→ EXERCISE INSTRUCTIONS: Rewrite the rows below as a numbered list, leaving out any blank lines.

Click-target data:
..............................

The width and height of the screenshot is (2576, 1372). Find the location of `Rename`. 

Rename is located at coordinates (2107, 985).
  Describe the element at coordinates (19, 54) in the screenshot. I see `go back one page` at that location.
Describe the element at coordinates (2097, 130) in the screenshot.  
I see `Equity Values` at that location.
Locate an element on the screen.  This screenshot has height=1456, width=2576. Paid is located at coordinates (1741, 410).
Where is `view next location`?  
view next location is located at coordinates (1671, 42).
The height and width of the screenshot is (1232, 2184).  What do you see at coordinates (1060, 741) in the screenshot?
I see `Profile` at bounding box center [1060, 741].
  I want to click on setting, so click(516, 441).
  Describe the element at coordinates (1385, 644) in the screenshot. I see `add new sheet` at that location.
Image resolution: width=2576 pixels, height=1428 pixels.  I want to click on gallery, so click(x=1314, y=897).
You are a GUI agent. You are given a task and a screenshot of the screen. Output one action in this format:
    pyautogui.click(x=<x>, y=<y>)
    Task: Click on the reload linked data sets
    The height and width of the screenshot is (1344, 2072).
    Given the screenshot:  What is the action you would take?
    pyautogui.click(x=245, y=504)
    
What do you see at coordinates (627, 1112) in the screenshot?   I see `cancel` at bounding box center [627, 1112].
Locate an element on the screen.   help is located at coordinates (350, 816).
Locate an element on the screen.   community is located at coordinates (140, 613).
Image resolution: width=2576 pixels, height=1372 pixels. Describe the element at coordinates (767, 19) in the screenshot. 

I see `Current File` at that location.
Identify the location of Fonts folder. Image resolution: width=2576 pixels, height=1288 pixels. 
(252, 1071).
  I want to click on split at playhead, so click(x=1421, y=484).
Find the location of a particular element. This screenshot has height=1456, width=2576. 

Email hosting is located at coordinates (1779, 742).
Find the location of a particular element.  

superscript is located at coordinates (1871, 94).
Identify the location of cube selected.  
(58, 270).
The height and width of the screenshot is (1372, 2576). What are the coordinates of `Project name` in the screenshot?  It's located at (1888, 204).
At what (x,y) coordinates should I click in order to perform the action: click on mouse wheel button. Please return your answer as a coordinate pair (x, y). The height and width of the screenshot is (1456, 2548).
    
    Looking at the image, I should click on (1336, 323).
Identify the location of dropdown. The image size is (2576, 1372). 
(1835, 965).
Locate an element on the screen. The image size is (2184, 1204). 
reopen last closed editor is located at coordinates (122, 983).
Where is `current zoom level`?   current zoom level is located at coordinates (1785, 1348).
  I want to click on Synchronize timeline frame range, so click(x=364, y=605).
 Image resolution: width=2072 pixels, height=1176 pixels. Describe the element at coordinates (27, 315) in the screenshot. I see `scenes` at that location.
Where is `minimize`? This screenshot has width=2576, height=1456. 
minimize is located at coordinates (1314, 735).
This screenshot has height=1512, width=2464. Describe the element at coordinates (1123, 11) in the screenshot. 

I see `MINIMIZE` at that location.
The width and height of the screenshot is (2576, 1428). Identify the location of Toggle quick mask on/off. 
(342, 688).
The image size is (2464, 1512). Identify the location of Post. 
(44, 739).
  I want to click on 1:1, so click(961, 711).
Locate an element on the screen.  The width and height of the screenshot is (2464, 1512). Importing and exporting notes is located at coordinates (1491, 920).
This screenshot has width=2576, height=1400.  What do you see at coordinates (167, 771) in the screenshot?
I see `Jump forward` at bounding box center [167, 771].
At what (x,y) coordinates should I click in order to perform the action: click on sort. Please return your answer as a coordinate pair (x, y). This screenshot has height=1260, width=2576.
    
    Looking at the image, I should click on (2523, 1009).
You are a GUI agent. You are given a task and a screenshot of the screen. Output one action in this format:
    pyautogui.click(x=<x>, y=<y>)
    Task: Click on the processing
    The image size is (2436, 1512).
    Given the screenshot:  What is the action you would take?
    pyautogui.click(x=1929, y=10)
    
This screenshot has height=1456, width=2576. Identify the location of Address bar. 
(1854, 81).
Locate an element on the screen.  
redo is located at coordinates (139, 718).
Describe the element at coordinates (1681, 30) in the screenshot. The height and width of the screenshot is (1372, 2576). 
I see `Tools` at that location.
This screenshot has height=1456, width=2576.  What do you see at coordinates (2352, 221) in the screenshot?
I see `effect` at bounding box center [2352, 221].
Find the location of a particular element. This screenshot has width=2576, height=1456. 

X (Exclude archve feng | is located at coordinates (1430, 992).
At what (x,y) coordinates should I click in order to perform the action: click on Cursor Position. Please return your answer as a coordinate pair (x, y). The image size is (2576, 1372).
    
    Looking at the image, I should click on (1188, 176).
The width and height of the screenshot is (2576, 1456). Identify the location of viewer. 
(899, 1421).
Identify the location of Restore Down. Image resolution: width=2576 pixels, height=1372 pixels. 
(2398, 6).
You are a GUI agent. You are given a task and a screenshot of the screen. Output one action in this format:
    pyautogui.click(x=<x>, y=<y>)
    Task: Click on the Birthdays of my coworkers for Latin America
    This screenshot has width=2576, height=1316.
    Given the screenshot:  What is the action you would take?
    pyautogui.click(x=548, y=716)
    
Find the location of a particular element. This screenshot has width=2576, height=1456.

..............................

→ EXERCISE SOLUTION:
1. The width and height of the screenshot is (2576, 1372). Find the location of `Rename`. 
2. Rename is located at coordinates (2107, 985).
3.   Describe the element at coordinates (19, 54) in the screenshot. I see `go back one page` at that location.
4. Describe the element at coordinates (2097, 130) in the screenshot.  
5. I see `Equity Values` at that location.
6. Locate an element on the screen.  This screenshot has height=1456, width=2576. Paid is located at coordinates (1741, 410).
7. Where is `view next location`?  
8. view next location is located at coordinates (1671, 42).
9. The height and width of the screenshot is (1232, 2184).  What do you see at coordinates (1060, 741) in the screenshot?
10. I see `Profile` at bounding box center [1060, 741].
11.   I want to click on setting, so click(516, 441).
12.   Describe the element at coordinates (1385, 644) in the screenshot. I see `add new sheet` at that location.
13. Image resolution: width=2576 pixels, height=1428 pixels.  I want to click on gallery, so click(x=1314, y=897).
14. You are a GUI agent. You are given a task and a screenshot of the screen. Output one action in this format:
15.     pyautogui.click(x=<x>, y=<y>)
16.     Task: Click on the reload linked data sets
17.     The height and width of the screenshot is (1344, 2072).
18.     Given the screenshot:  What is the action you would take?
19.     pyautogui.click(x=245, y=504)
20. What do you see at coordinates (627, 1112) in the screenshot?   I see `cancel` at bounding box center [627, 1112].
21. Locate an element on the screen.   help is located at coordinates (350, 816).
22. Locate an element on the screen.   community is located at coordinates (140, 613).
23. Image resolution: width=2576 pixels, height=1372 pixels. Describe the element at coordinates (767, 19) in the screenshot. 
24. I see `Current File` at that location.
25. Identify the location of Fonts folder. Image resolution: width=2576 pixels, height=1288 pixels. 
26. (252, 1071).
27.   I want to click on split at playhead, so click(x=1421, y=484).
28. Find the location of a particular element. This screenshot has height=1456, width=2576. 
29. Email hosting is located at coordinates (1779, 742).
30. Find the location of a particular element.  
31. superscript is located at coordinates (1871, 94).
32. Identify the location of cube selected.  
33. (58, 270).
34. The height and width of the screenshot is (1372, 2576). What are the coordinates of `Project name` in the screenshot?  It's located at (1888, 204).
35. At what (x,y) coordinates should I click in order to perform the action: click on mouse wheel button. Please return your answer as a coordinate pair (x, y). The height and width of the screenshot is (1456, 2548).
36.     Looking at the image, I should click on (1336, 323).
37. Identify the location of dropdown. The image size is (2576, 1372). 
38. (1835, 965).
39. Locate an element on the screen. The image size is (2184, 1204). 
40. reopen last closed editor is located at coordinates (122, 983).
41. Where is `current zoom level`?   current zoom level is located at coordinates (1785, 1348).
42.   I want to click on Synchronize timeline frame range, so click(x=364, y=605).
43.  Image resolution: width=2072 pixels, height=1176 pixels. Describe the element at coordinates (27, 315) in the screenshot. I see `scenes` at that location.
44. Where is `minimize`? This screenshot has width=2576, height=1456. 
45. minimize is located at coordinates (1314, 735).
46. This screenshot has height=1512, width=2464. Describe the element at coordinates (1123, 11) in the screenshot. 
47. I see `MINIMIZE` at that location.
48. The width and height of the screenshot is (2576, 1428). Identify the location of Toggle quick mask on/off. 
49. (342, 688).
50. The image size is (2464, 1512). Identify the location of Post. 
51. (44, 739).
52.   I want to click on 1:1, so click(961, 711).
53. Locate an element on the screen.  The width and height of the screenshot is (2464, 1512). Importing and exporting notes is located at coordinates (1491, 920).
54. This screenshot has width=2576, height=1400.  What do you see at coordinates (167, 771) in the screenshot?
55. I see `Jump forward` at bounding box center [167, 771].
56. At what (x,y) coordinates should I click in order to perform the action: click on sort. Please return your answer as a coordinate pair (x, y). This screenshot has height=1260, width=2576.
57.     Looking at the image, I should click on (2523, 1009).
58. You are a GUI agent. You are given a task and a screenshot of the screen. Output one action in this format:
59.     pyautogui.click(x=<x>, y=<y>)
60.     Task: Click on the processing
61.     The image size is (2436, 1512).
62.     Given the screenshot:  What is the action you would take?
63.     pyautogui.click(x=1929, y=10)
64. This screenshot has height=1456, width=2576. Identify the location of Address bar. 
65. (1854, 81).
66. Locate an element on the screen.  
67. redo is located at coordinates (139, 718).
68. Describe the element at coordinates (1681, 30) in the screenshot. The height and width of the screenshot is (1372, 2576). 
69. I see `Tools` at that location.
70. This screenshot has height=1456, width=2576.  What do you see at coordinates (2352, 221) in the screenshot?
71. I see `effect` at bounding box center [2352, 221].
72. Find the location of a particular element. This screenshot has width=2576, height=1456. 
73. X (Exclude archve feng | is located at coordinates (1430, 992).
74. At what (x,y) coordinates should I click in order to perform the action: click on Cursor Position. Please return your answer as a coordinate pair (x, y). The image size is (2576, 1372).
75.     Looking at the image, I should click on (1188, 176).
76. The width and height of the screenshot is (2576, 1456). Identify the location of viewer. 
77. (899, 1421).
78. Identify the location of Restore Down. Image resolution: width=2576 pixels, height=1372 pixels. 
79. (2398, 6).
80. You are a GUI agent. You are given a task and a screenshot of the screen. Output one action in this format:
81.     pyautogui.click(x=<x>, y=<y>)
82.     Task: Click on the Birthdays of my coworkers for Latin America
83.     This screenshot has width=2576, height=1316.
84.     Given the screenshot:  What is the action you would take?
85.     pyautogui.click(x=548, y=716)
86. Find the location of a particular element. This screenshot has width=2576, height=1456.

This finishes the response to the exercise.